### SHORT PROBLEM
Rewrite the entries below as a JSON list of strings, with one string for each line and blank lines omitted.

### INPUT MATERIAL
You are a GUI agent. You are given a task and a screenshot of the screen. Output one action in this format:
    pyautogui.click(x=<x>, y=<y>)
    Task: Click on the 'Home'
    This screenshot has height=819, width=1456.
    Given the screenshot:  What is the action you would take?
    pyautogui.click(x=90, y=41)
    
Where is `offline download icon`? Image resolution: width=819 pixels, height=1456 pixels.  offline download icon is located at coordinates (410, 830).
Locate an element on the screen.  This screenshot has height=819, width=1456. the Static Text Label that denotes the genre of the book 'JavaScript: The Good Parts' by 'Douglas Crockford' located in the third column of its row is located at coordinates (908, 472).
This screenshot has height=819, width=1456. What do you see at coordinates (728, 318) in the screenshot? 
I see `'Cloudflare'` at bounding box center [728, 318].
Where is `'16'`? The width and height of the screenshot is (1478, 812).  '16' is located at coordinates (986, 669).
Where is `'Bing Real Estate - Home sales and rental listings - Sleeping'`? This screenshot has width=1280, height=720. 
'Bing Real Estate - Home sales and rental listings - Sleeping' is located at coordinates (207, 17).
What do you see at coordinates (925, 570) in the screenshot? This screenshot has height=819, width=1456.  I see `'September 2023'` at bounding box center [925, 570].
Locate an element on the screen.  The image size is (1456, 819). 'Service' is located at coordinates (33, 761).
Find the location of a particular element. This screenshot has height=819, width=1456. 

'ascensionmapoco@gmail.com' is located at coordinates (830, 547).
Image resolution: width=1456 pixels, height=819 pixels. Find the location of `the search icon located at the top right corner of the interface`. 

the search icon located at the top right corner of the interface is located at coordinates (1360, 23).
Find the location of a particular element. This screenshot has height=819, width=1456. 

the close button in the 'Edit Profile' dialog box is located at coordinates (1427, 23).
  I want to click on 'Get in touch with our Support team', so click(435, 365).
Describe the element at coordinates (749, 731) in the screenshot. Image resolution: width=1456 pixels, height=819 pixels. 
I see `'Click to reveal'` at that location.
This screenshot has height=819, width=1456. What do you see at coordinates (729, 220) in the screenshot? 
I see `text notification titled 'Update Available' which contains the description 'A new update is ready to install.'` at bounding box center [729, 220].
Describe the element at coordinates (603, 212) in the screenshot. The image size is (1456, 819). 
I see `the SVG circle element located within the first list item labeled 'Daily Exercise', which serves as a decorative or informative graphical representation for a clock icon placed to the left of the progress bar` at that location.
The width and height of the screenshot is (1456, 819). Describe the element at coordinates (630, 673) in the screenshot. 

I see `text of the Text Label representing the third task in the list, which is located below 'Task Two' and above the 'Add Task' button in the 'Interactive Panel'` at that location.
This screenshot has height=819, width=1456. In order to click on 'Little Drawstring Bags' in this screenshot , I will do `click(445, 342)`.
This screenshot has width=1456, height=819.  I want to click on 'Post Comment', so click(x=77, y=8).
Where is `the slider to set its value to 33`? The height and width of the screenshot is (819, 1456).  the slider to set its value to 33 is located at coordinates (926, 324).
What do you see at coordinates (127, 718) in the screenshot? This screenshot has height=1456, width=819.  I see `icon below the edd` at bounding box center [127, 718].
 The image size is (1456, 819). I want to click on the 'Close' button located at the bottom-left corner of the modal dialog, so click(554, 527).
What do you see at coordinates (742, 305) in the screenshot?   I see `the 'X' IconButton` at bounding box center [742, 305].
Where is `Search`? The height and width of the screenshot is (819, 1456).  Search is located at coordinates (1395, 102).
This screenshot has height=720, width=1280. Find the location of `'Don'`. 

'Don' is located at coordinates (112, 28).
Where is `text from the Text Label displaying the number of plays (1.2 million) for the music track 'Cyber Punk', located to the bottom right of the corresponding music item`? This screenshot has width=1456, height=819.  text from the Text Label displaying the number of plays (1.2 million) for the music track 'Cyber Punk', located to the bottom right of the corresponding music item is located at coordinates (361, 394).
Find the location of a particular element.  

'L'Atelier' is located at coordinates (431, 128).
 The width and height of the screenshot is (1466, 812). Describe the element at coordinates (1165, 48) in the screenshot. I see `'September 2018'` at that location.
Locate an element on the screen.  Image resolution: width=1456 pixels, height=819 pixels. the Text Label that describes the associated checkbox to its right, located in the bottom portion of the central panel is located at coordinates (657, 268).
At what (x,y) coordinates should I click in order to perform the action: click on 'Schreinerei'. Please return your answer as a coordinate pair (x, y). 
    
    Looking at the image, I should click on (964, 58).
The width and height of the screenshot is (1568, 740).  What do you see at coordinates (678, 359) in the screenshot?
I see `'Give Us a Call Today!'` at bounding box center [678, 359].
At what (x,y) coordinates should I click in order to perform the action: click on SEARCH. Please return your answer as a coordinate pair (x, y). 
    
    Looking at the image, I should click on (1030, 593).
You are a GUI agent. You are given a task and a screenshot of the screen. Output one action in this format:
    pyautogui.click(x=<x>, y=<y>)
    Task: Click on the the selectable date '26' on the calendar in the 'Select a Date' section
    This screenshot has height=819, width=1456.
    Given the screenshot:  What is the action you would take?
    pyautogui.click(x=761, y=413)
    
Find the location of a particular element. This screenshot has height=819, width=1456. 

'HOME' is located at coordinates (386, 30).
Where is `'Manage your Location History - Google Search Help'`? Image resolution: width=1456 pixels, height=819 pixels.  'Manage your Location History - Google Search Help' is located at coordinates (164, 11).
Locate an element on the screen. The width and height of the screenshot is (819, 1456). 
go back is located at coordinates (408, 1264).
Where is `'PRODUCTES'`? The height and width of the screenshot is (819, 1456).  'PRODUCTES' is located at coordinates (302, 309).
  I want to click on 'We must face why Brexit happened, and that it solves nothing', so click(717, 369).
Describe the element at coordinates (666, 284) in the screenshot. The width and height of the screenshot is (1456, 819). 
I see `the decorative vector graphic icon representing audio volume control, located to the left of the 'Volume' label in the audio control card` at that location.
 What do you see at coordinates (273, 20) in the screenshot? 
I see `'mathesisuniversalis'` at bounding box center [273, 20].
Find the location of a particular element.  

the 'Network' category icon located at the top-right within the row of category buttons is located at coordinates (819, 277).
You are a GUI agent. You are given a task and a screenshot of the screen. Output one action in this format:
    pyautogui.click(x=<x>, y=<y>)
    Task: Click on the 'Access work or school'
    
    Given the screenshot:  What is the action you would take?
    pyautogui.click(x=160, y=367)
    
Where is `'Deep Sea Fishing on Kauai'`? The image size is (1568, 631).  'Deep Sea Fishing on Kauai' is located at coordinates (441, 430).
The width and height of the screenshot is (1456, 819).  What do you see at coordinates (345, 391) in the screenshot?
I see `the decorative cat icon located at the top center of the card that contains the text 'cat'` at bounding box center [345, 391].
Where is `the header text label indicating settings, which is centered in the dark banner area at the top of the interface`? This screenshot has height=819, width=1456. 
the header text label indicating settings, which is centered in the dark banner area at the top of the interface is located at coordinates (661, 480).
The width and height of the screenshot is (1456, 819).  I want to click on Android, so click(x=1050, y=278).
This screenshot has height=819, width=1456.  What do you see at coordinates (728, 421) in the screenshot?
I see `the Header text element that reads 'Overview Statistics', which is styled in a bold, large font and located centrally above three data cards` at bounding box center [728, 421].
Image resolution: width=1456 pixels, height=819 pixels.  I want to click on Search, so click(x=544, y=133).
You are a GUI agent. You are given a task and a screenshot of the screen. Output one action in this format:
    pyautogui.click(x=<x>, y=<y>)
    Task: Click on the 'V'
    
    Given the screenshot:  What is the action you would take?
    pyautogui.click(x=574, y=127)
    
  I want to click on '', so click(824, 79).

### COMPLETE ANSWER
[
  "You are a GUI agent. You are given a task and a screenshot of the screen. Output one action in this format:",
  "    pyautogui.click(x=<x>, y=<y>)",
  "    Task: Click on the 'Home'",
  "    This screenshot has height=819, width=1456.",
  "    Given the screenshot:  What is the action you would take?",
  "    pyautogui.click(x=90, y=41)",
  "Where is `offline download icon`? Image resolution: width=819 pixels, height=1456 pixels.  offline download icon is located at coordinates (410, 830).",
  "Locate an element on the screen.  This screenshot has height=819, width=1456. the Static Text Label that denotes the genre of the book 'JavaScript: The Good Parts' by 'Douglas Crockford' located in the third column of its row is located at coordinates (908, 472).",
  "This screenshot has height=819, width=1456. What do you see at coordinates (728, 318) in the screenshot? ",
  "I see `'Cloudflare'` at bounding box center [728, 318].",
  "Where is `'16'`? The width and height of the screenshot is (1478, 812).  '16' is located at coordinates (986, 669).",
  "Where is `'Bing Real Estate - Home sales and rental listings - Sleeping'`? This screenshot has width=1280, height=720. ",
  "'Bing Real Estate - Home sales and rental listings - Sleeping' is located at coordinates (207, 17).",
  "What do you see at coordinates (925, 570) in the screenshot? This screenshot has height=819, width=1456.  I see `'September 2023'` at bounding box center [925, 570].",
  "Locate an element on the screen.  The image size is (1456, 819). 'Service' is located at coordinates (33, 761).",
  "Find the location of a particular element. This screenshot has height=819, width=1456. ",
  "'ascensionmapoco@gmail.com' is located at coordinates (830, 547).",
  "Image resolution: width=1456 pixels, height=819 pixels. Find the location of `the search icon located at the top right corner of the interface`. ",
  "the search icon located at the top right corner of the interface is located at coordinates (1360, 23).",
  "Find the location of a particular element. This screenshot has height=819, width=1456. ",
  "the close button in the 'Edit Profile' dialog box is located at coordinates (1427, 23).",
  "  I want to click on 'Get in touch with our Support team', so click(435, 365).",
  "Describe the element at coordinates (749, 731) in the screenshot. Image resolution: width=1456 pixels, height=819 pixels. ",
  "I see `'Click to reveal'` at that location.",
  "This screenshot has height=819, width=1456. What do you see at coordinates (729, 220) in the screenshot? ",
  "I see `text notification titled 'Update Available' which contains the description 'A new update is ready to install.'` at bounding box center [729, 220].",
  "Describe the element at coordinates (603, 212) in the screenshot. The image size is (1456, 819). ",
  "I see `the SVG circle element located within the first list item labeled 'Daily Exercise', which serves as a decorative or informative graphical representation for a clock icon placed to the left of the progress bar` at that location.",
  "The width and height of the screenshot is (1456, 819). Describe the element at coordinates (630, 673) in the screenshot. ",
  "I see `text of the Text Label representing the third task in the list, which is located below 'Task Two' and above the 'Add Task' button in the 'Interactive Panel'` at that location.",
  "This screenshot has height=819, width=1456. In order to click on 'Little Drawstring Bags' in this screenshot , I will do `click(445, 342)`.",
  "This screenshot has width=1456, height=819.  I want to click on 'Post Comment', so click(x=77, y=8).",
  "Where is `the slider to set its value to 33`? The height and width of the screenshot is (819, 1456).  the slider to set its value to 33 is located at coordinates (926, 324).",
  "What do you see at coordinates (127, 718) in the screenshot? This screenshot has height=1456, width=819.  I see `icon below the edd` at bounding box center [127, 718].",
  " The image size is (1456, 819). I want to click on the 'Close' button located at the bottom-left corner of the modal dialog, so click(554, 527).",
  "What do you see at coordinates (742, 305) in the screenshot?   I see `the 'X' IconButton` at bounding box center [742, 305].",
  "Where is `Search`? The height and width of the screenshot is (819, 1456).  Search is located at coordinates (1395, 102).",
  "This screenshot has height=720, width=1280. Find the location of `'Don'`. ",
  "'Don' is located at coordinates (112, 28).",
  "Where is `text from the Text Label displaying the number of plays (1.2 million) for the music track 'Cyber Punk', located to the bottom right of the corresponding music item`? This screenshot has width=1456, height=819.  text from the Text Label displaying the number of plays (1.2 million) for the music track 'Cyber Punk', located to the bottom right of the corresponding music item is located at coordinates (361, 394).",
  "Find the location of a particular element.  ",
  "'L'Atelier' is located at coordinates (431, 128).",
  " The width and height of the screenshot is (1466, 812). Describe the element at coordinates (1165, 48) in the screenshot. I see `'September 2018'` at that location.",
  "Locate an element on the screen.  Image resolution: width=1456 pixels, height=819 pixels. the Text Label that describes the associated checkbox to its right, located in the bottom portion of the central panel is located at coordinates (657, 268).",
  "At what (x,y) coordinates should I click in order to perform the action: click on 'Schreinerei'. Please return your answer as a coordinate pair (x, y). ",
  "    Looking at the image, I should click on (964, 58).",
  "The width and height of the screenshot is (1568, 740).  What do you see at coordinates (678, 359) in the screenshot?",
  "I see `'Give Us a Call Today!'` at bounding box center [678, 359].",
  "At what (x,y) coordinates should I click in order to perform the action: click on SEARCH. Please return your answer as a coordinate pair (x, y). ",
  "    Looking at the image, I should click on (1030, 593).",
  "You are a GUI agent. You are given a task and a screenshot of the screen. Output one action in this format:",
  "    pyautogui.click(x=<x>, y=<y>)",
  "    Task: Click on the the selectable date '26' on the calendar in the 'Select a Date' section",
  "    This screenshot has height=819, width=1456.",
  "    Given the screenshot:  What is the action you would take?",
  "    pyautogui.click(x=761, y=413)",
  "Find the location of a particular element. This screenshot has height=819, width=1456. ",
  "'HOME' is located at coordinates (386, 30).",
  "Where is `'Manage your Location History - Google Search Help'`? Image resolution: width=1456 pixels, height=819 pixels.  'Manage your Location History - Google Search Help' is located at coordinates (164, 11).",
  "Locate an element on the screen. The width and height of the screenshot is (819, 1456). ",
  "go back is located at coordinates (408, 1264).",
  "Where is `'PRODUCTES'`? The height and width of the screenshot is (819, 1456).  'PRODUCTES' is located at coordinates (302, 309).",
  "  I want to click on 'We must face why Brexit happened, and that it solves nothing', so click(717, 369).",
  "Describe the element at coordinates (666, 284) in the screenshot. The width and height of the screenshot is (1456, 819). ",
  "I see `the decorative vector graphic icon representing audio volume control, located to the left of the 'Volume' label in the audio control card` at that location.",
  " What do you see at coordinates (273, 20) in the screenshot? ",
  "I see `'mathesisuniversalis'` at bounding box center [273, 20].",
  "Find the location of a particular element.  ",
  "the 'Network' category icon located at the top-right within the row of category buttons is located at coordinates (819, 277).",
  "You are a GUI agent. You are given a task and a screenshot of the screen. Output one action in this format:",
  "    pyautogui.click(x=<x>, y=<y>)",
  "    Task: Click on the 'Access work or school'",
  "    Given the screenshot:  What is the action you would take?",
  "    pyautogui.click(x=160, y=367)",
  "Where is `'Deep Sea Fishing on Kauai'`? The image size is (1568, 631).  'Deep Sea Fishing on Kauai' is located at coordinates (441, 430).",
  "The width and height of the screenshot is (1456, 819).  What do you see at coordinates (345, 391) in the screenshot?",
  "I see `the decorative cat icon located at the top center of the card that contains the text 'cat'` at bounding box center [345, 391].",
  "Where is `the header text label indicating settings, which is centered in the dark banner area at the top of the interface`? This screenshot has height=819, width=1456. ",
  "the header text label indicating settings, which is centered in the dark banner area at the top of the interface is located at coordinates (661, 480).",
  "The width and height of the screenshot is (1456, 819).  I want to click on Android, so click(x=1050, y=278).",
  "This screenshot has height=819, width=1456.  What do you see at coordinates (728, 421) in the screenshot?",
  "I see `the Header text element that reads 'Overview Statistics', which is styled in a bold, large font and located centrally above three data cards` at bounding box center [728, 421].",
  "Image resolution: width=1456 pixels, height=819 pixels.  I want to click on Search, so click(x=544, y=133).",
  "You are a GUI agent. You are given a task and a screenshot of the screen. Output one action in this format:",
  "    pyautogui.click(x=<x>, y=<y>)",
  "    Task: Click on the 'V'",
  "    Given the screenshot:  What is the action you would take?",
  "    pyautogui.click(x=574, y=127)",
  "  I want to click on '', so click(824, 79)."
]